#### ABOUT THIS TASK:
When you reach the line containing "You are a GUI" in the data below, begin returning lines exactly as written, and stop once the line containing "Прайс-лист (39, 2378)" has been returned.

#### SUPPLIED RECORDS:
******

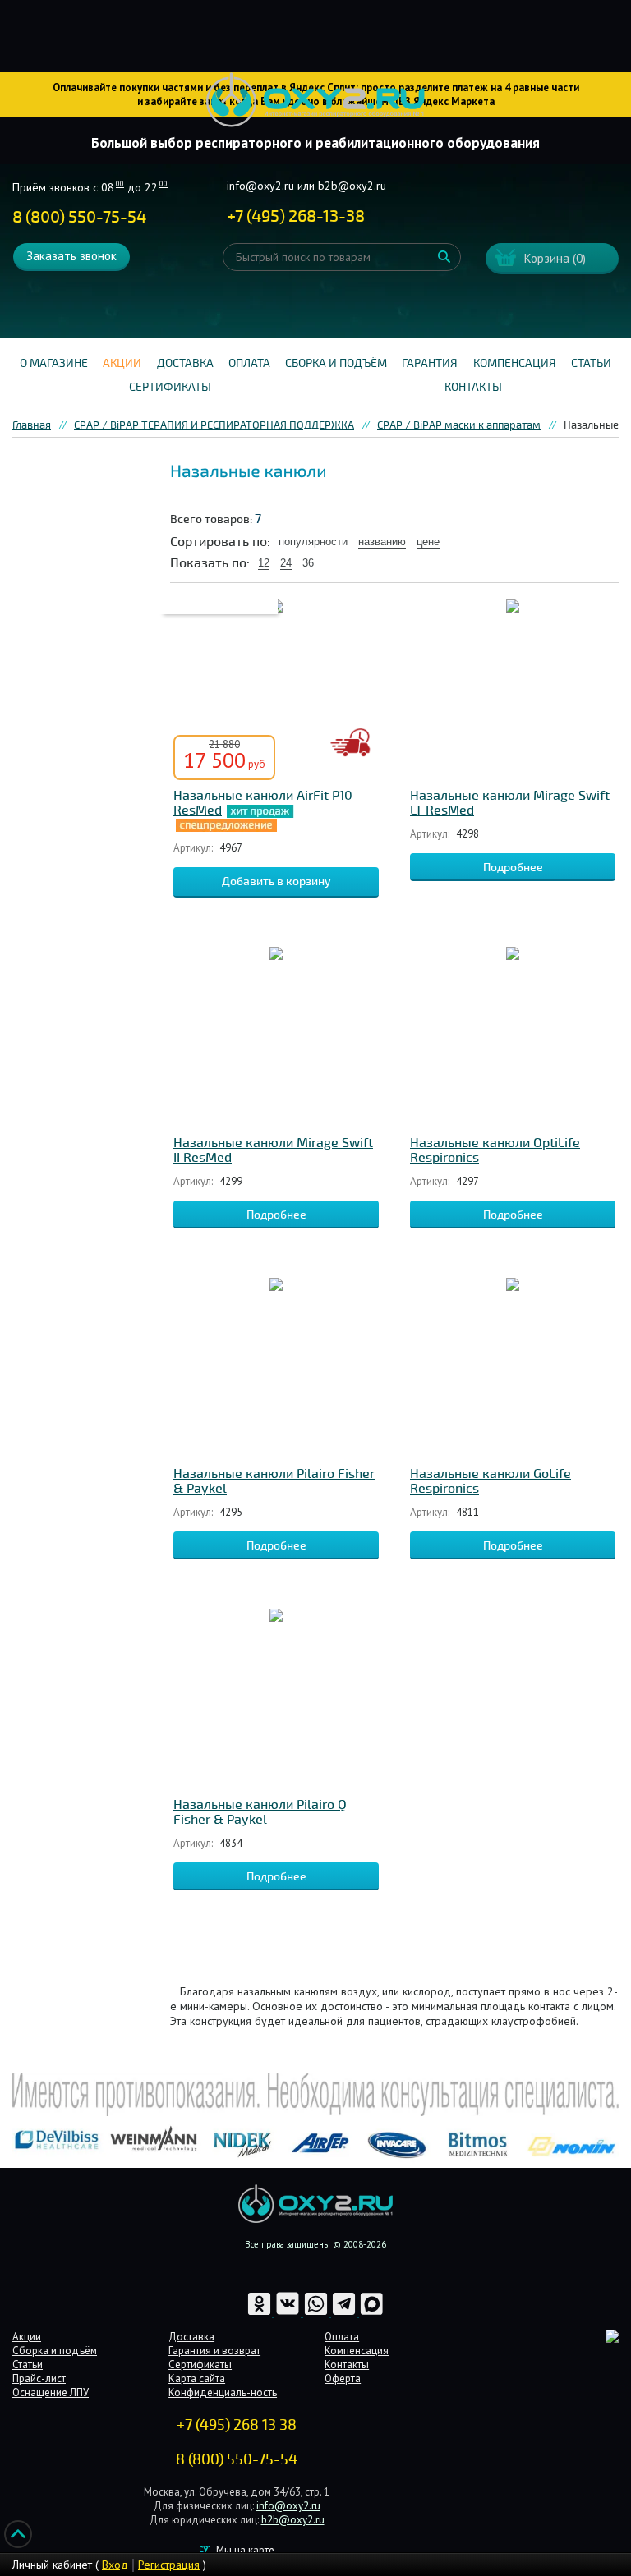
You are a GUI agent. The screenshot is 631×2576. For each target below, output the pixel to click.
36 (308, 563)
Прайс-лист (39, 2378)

******

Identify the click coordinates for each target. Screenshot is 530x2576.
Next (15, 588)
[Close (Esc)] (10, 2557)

******

#### COMPLETED EXERCISE:
You are a GUI agent. The screenshot is 631×2576. For each target below, output the pixel to click.
36 (308, 563)
Прайс-лист (39, 2378)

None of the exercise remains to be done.